A new smartphone tool could diagnose a stroke within minutes based on abnormalities in a patient’s speech ability and facial muscular movements.
The new tool has the accuracy of an emergency room physician.
“When a patient experiences symptoms of a stroke, every minute counts,” says James Wang, professor of information sciences and technology at Penn State. “But when it comes to diagnosing a stroke, emergency room physicians have limited options: send the patient for often expensive and time-consuming radioactivity-based scans or call a neurologist—a specialist who may not be immediately available—to perform clinical diagnostic tests.”
Wang and his colleagues have developed a machine learning model to aid in, and potentially speed up, the diagnostic process by physicians in a clinical setting.
“Currently, physicians have to use their past training and experience to determine at what stage a patient should be sent for a CT scan,” says Wang. “We are trying to simulate or emulate this process by using our machine learning approach.”
The team’s novel approach is the first to analyze the presence of stroke among actual emergency room patients with suspicion of stroke by using computational facial motion analysis and natural language processing to identify abnormalities in a patient’s face or voice, such as a drooping cheek or slurred speech.
The results could help emergency room physicians to more quickly determine critical next steps for the patient. Ultimately, the application could be utilized by caregivers or patients to make self-assessments before reaching the hospital.
“This is one of the first works that is enabling AI to help with stroke diagnosis in emergency settings,” adds Sharon Huang, associate professor of information sciences and technology at Penn State.
To train the computer model, the researchers built a dataset from more than 80 patients experiencing stroke symptoms at Houston Methodist Hospital in Texas. Each patient was asked to perform a test to analyze their speech and cognitive communication while being recorded on an Apple iPhone.
“The acquisition of facial data in natural settings makes our work robust and useful for real-world clinical use, and ultimately empowers our method for remote diagnosis of stroke and self-assessment,” says Huang.
Testing the model on the Houston Methodist dataset, the researchers found that its performance achieved 79% accuracy—comparable to clinical diagnostics by emergency room doctors, who use additional tests such as CT scans. However, the model could help save valuable time in diagnosing a stroke, with the ability to assess a patient in as little as four minutes.

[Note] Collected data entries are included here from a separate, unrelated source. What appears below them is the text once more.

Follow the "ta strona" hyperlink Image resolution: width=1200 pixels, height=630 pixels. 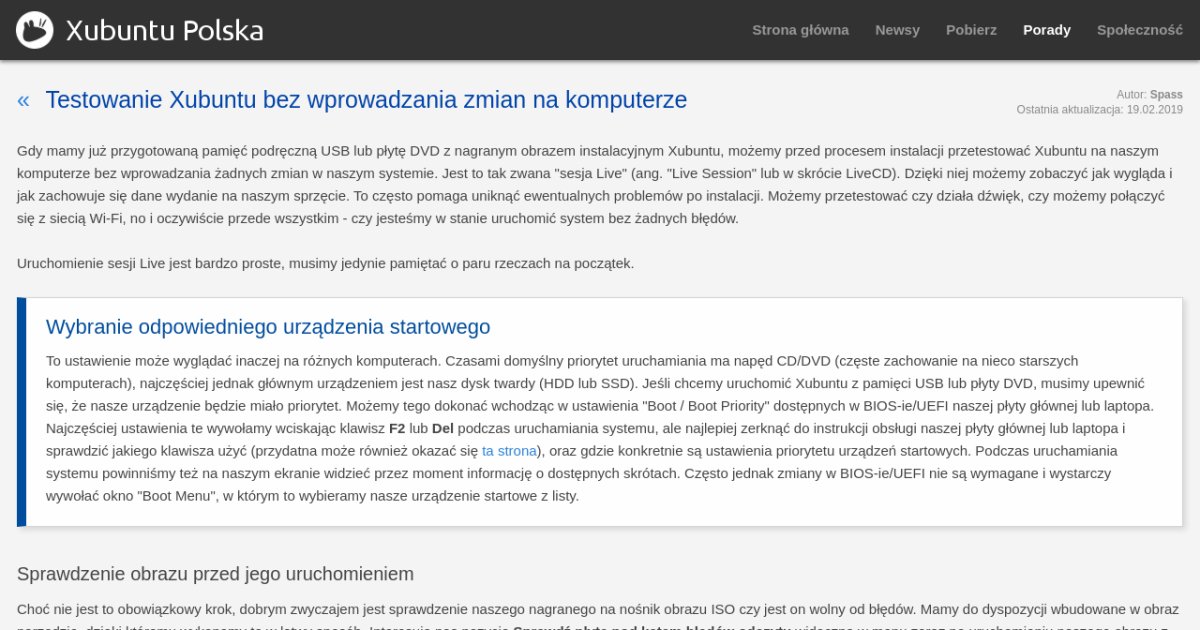pos(509,451)
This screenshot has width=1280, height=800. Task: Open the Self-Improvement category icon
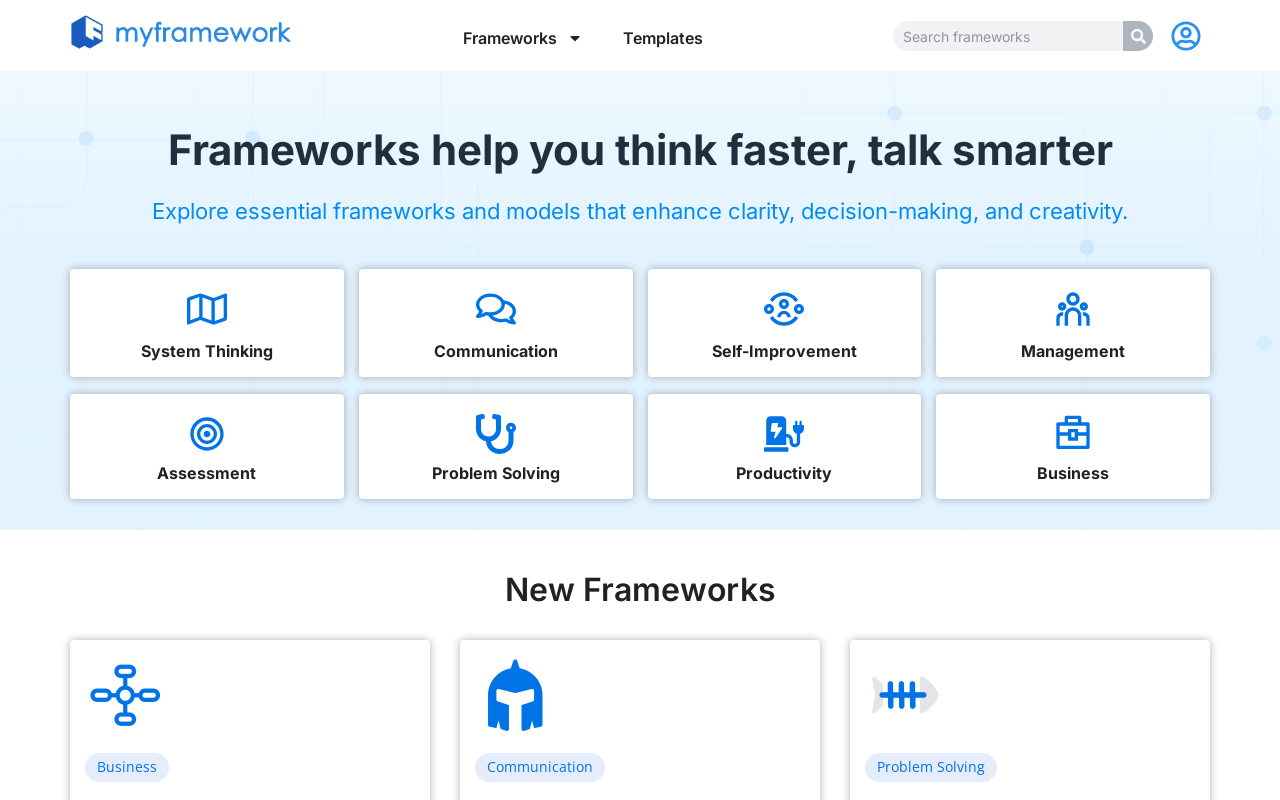784,308
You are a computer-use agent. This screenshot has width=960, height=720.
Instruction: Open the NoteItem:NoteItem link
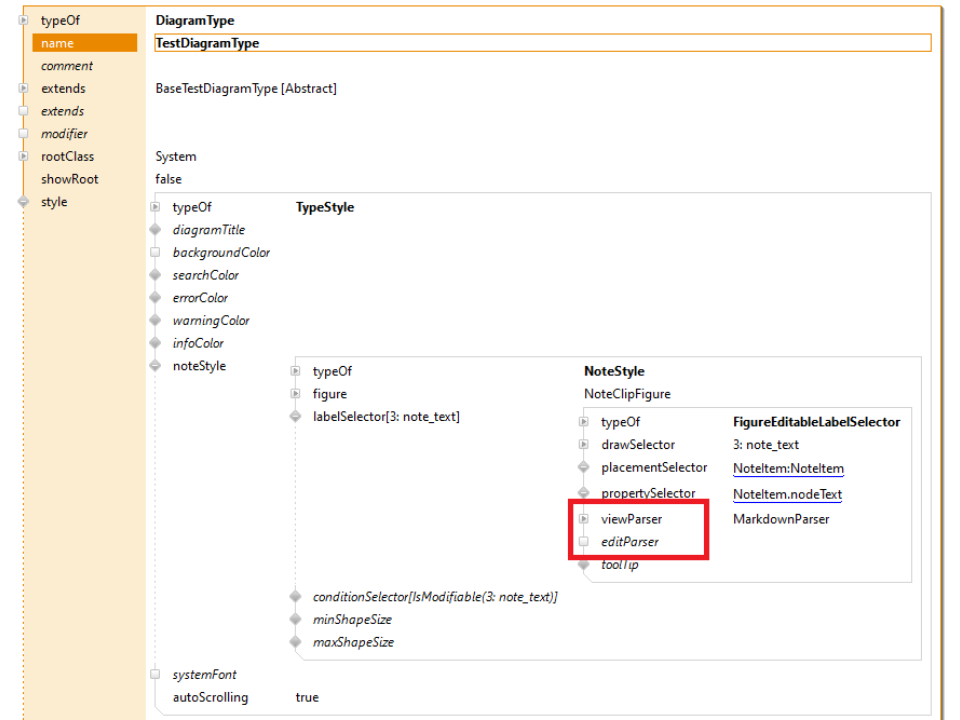(788, 468)
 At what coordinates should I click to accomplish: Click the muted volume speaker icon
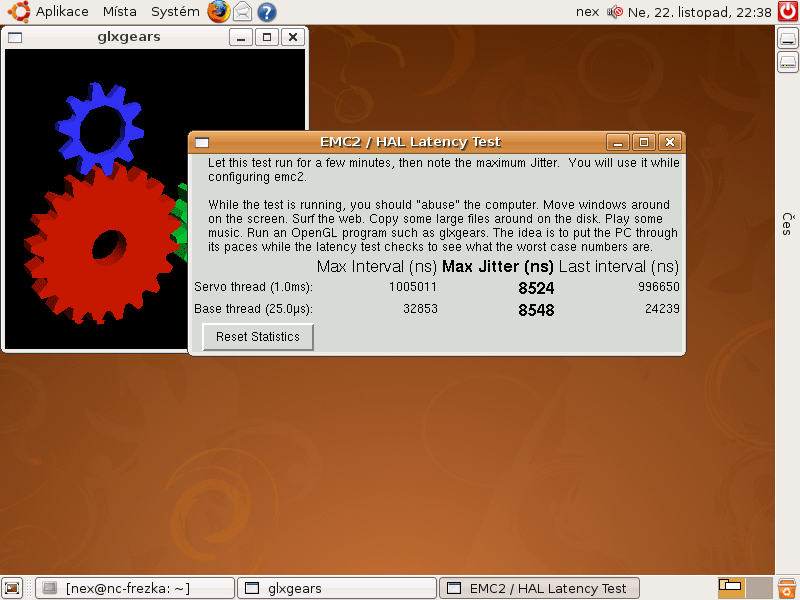coord(614,13)
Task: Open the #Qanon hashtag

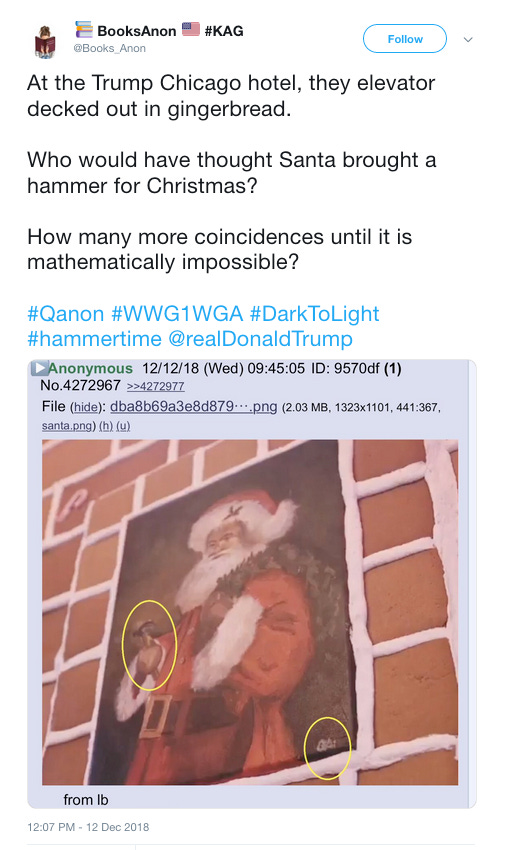Action: pos(66,313)
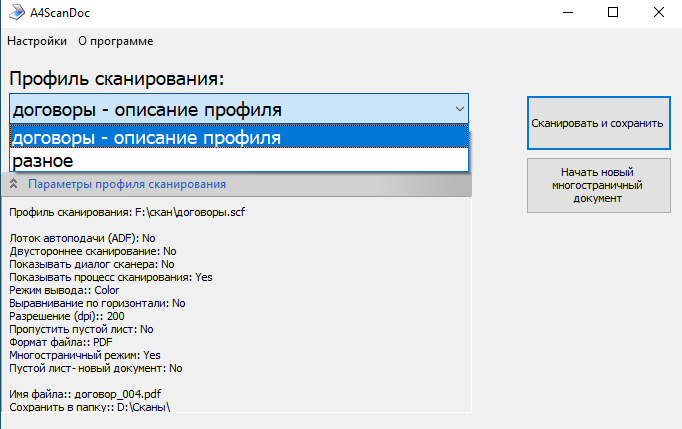
Task: Click the scan profile combo box field
Action: pyautogui.click(x=228, y=109)
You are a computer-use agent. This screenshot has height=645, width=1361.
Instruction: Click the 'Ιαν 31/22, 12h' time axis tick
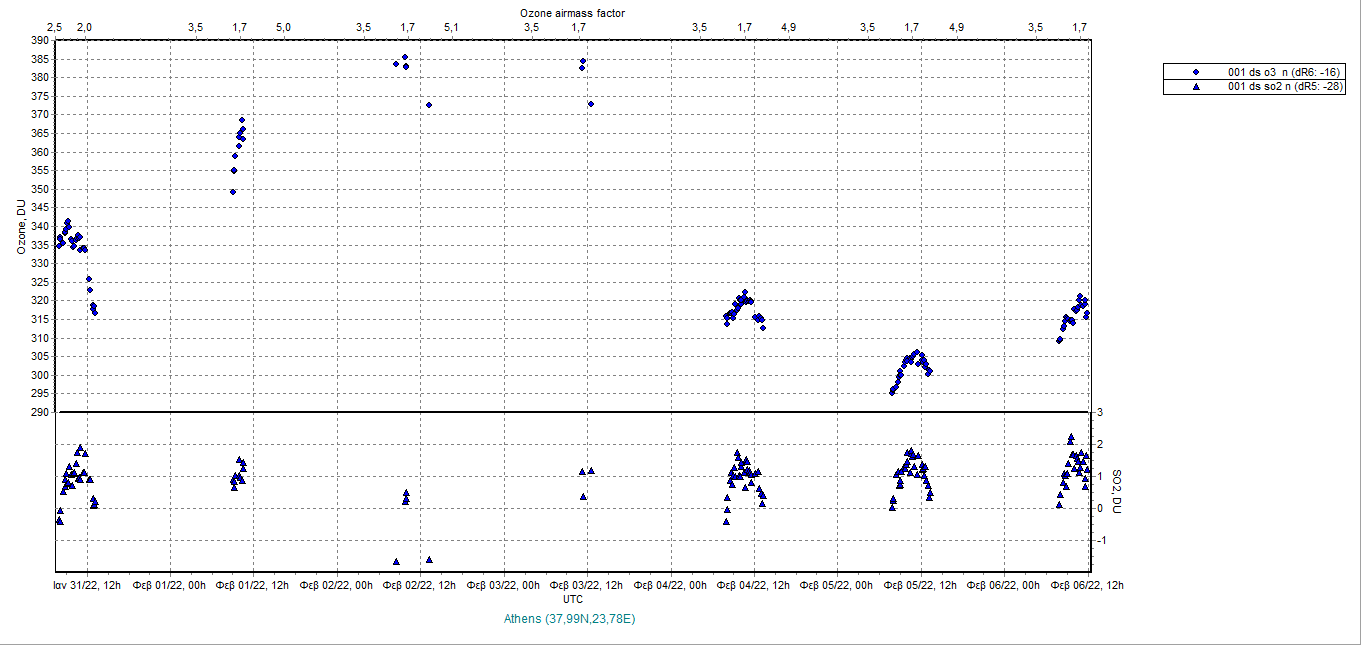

“There are millions of neurons dying every minute during a stroke,” says John Volpi, a vascular neurologist, co-director of the Eddy Scurlock Stroke Center at Houston Methodist Hospital, and coauthor of the paper the team presented at the virtual 23rd International Conference on Medical Image Computing and Computer Assisted Intervention (MICCAI).
“In severe strokes it is obvious to our providers from the moment the patient enters the emergency department, but studies suggest that in the majority of strokes, which have mild to moderate symptoms, that a diagnosis can be delayed by hours and by then a patient may not be eligible for the best possible treatments,” he says.
“The earlier you can identify a stroke, the better options (we have) for the patients,” says Stephen TC Wong, chair in biomedical engineering at the Ting Tsung and Wei Fong Chao Center for BRAIN and Houston Methodist Cancer Center. “That’s what makes an early diagnosis essential.”
Volpi says that physicians currently use a binary approach toward diagnosing strokes: They either suspect a stroke, sending the patient for a series of scans that could involve radiation; or they do not suspect a stroke, potentially overlooking patients who may need further assessment.
“What we think in that triage moment is being either biased toward overutilization (of scans, which have risks and benefits) or underdiagnosis,” Volpi says.
“If we can improve diagnostics at the front end, then we can better expose the right patients to the right risks and not miss patients who would potentially benefit. We have great therapeutics, medicines, and procedures for strokes, but we have very primitive and, frankly, inaccurate diagnostics.”
Additional researchers from Penn State at Houston Methodist Hospital contributed to the work. Penn State has also filed a provisional patent application jointly with Houston Methodist on the computer model.